◆ **Task requirements**
Starting with the line that contains "Карта сайта (1312, 1407)", copy out each line through the end of the entries below, exactly as written, and nothing else.

◆ **Data for the task**
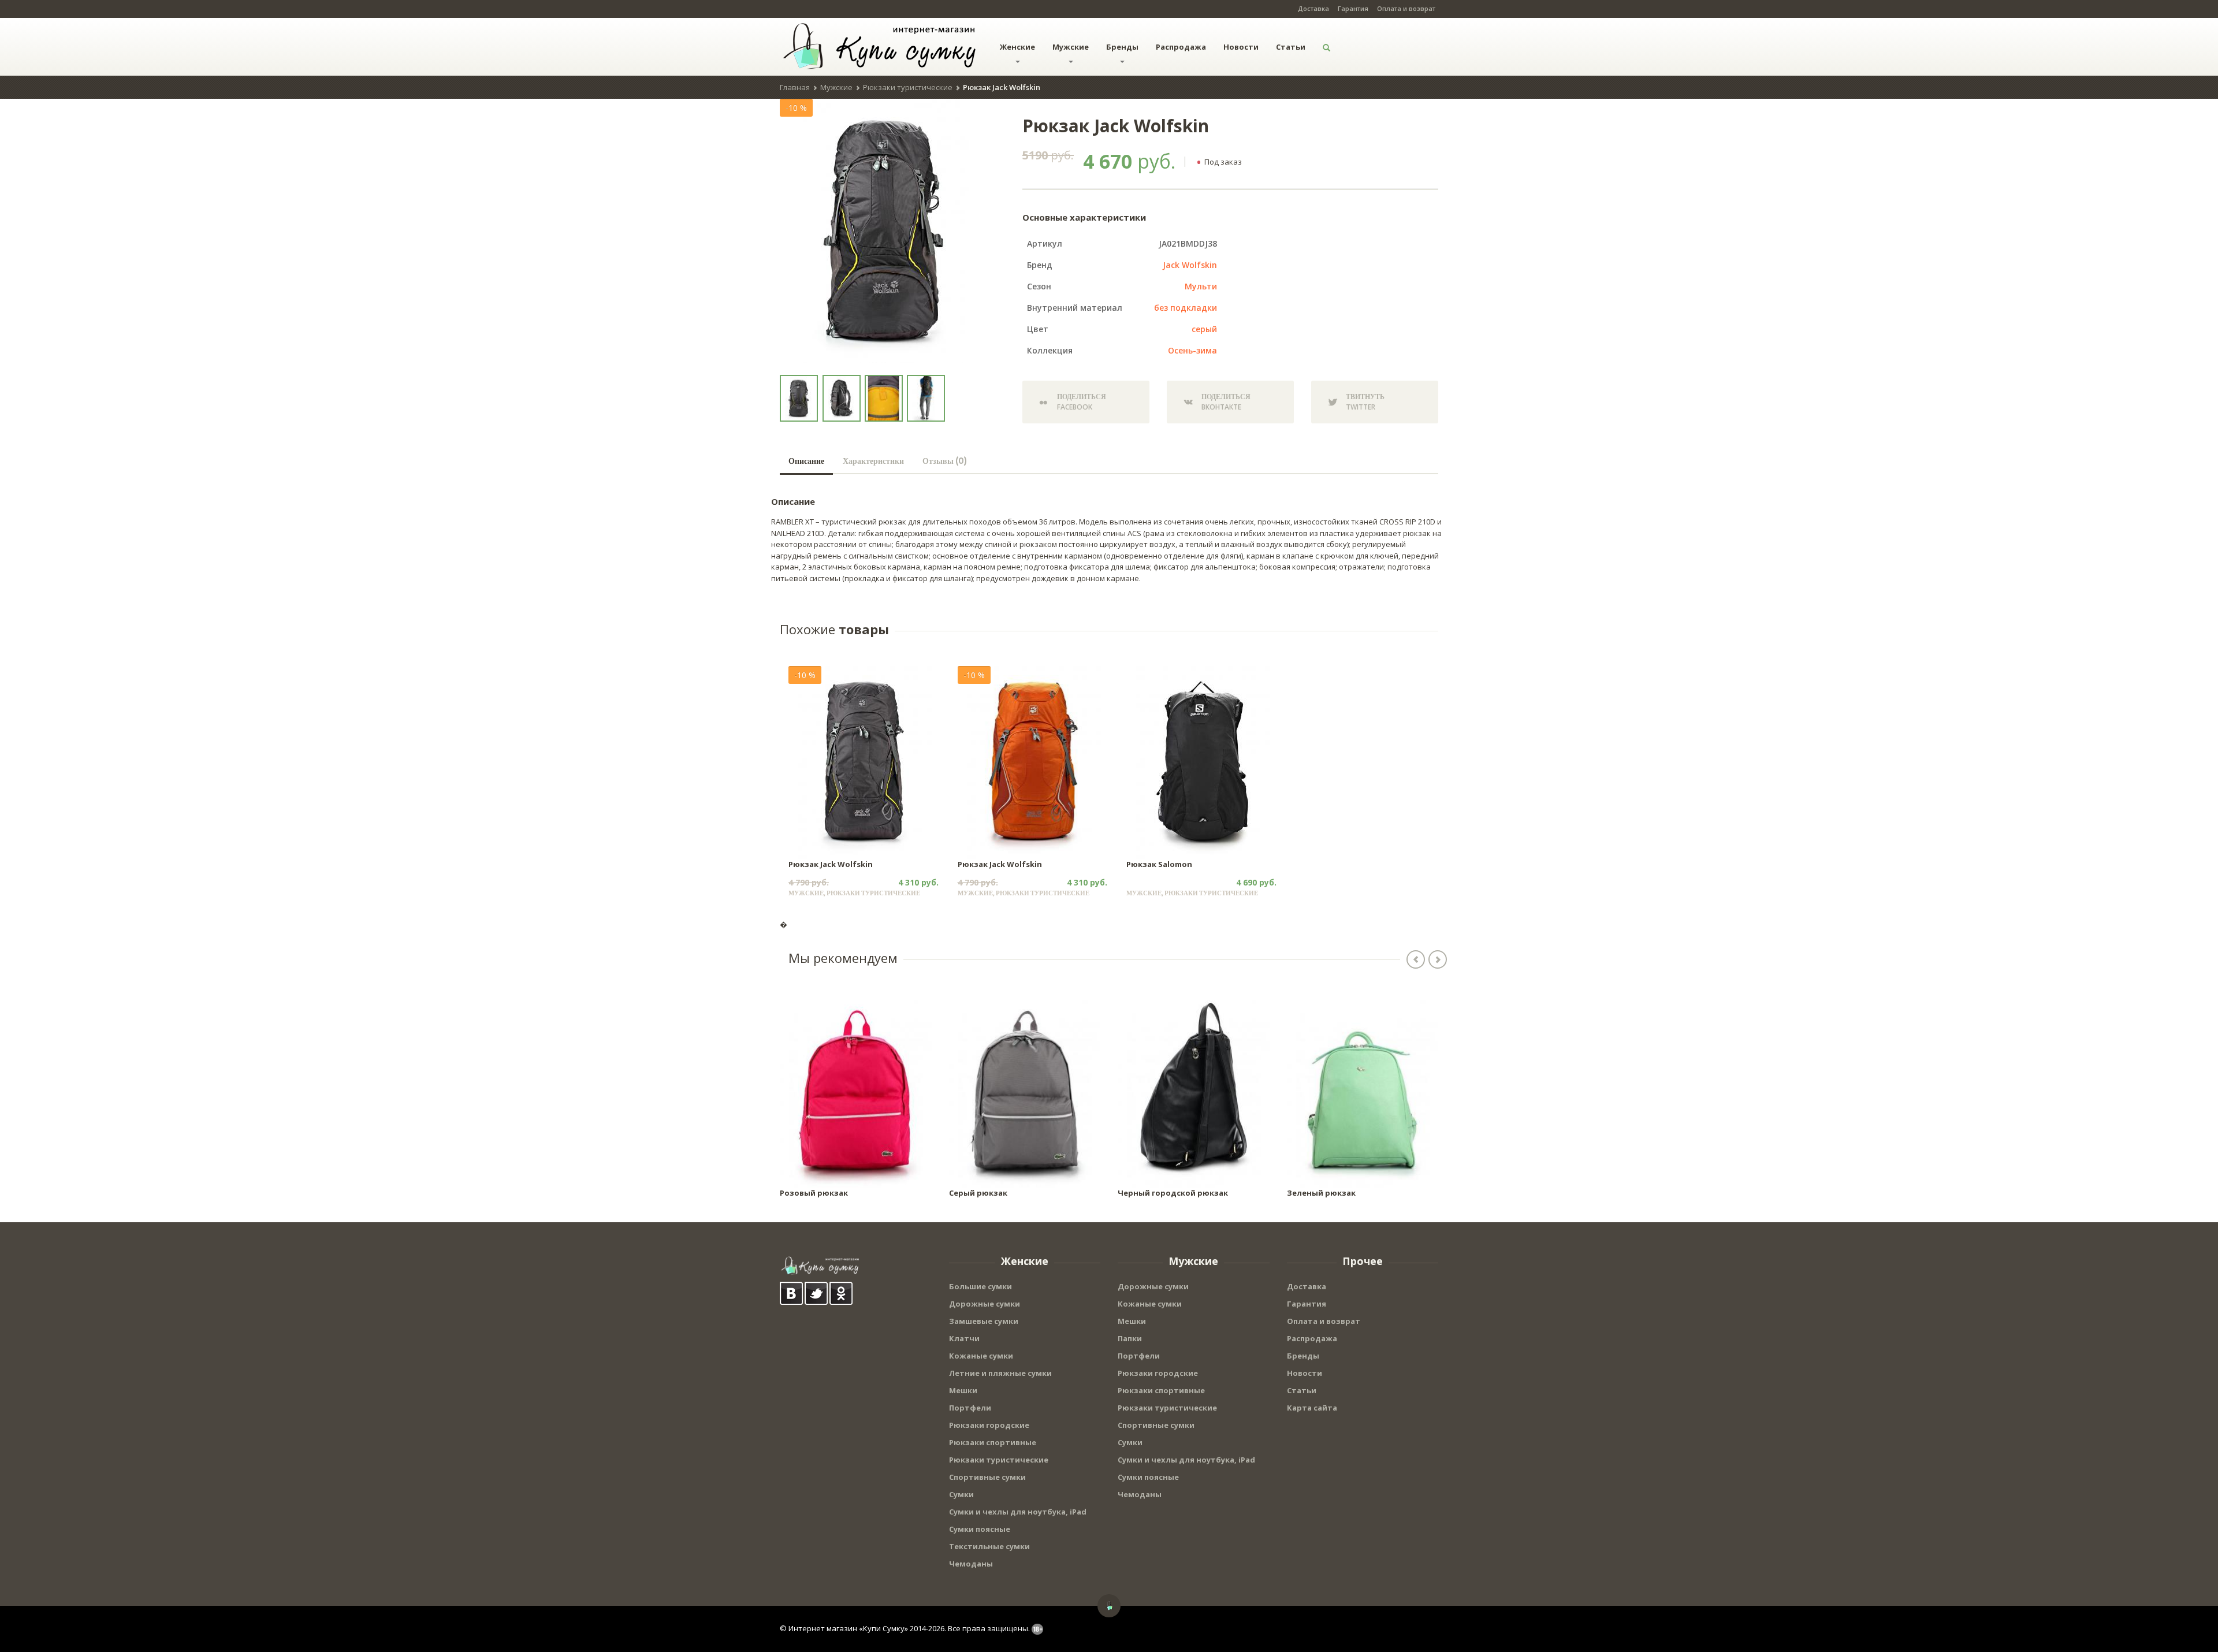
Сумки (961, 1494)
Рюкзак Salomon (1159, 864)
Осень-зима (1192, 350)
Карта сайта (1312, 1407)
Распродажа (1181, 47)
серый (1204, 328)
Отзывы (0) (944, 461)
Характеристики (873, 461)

◆ **Response to this task**
Карта сайта (1312, 1407)
Распродажа (1181, 47)
серый (1204, 328)
Отзывы (0) (944, 461)
Характеристики (873, 461)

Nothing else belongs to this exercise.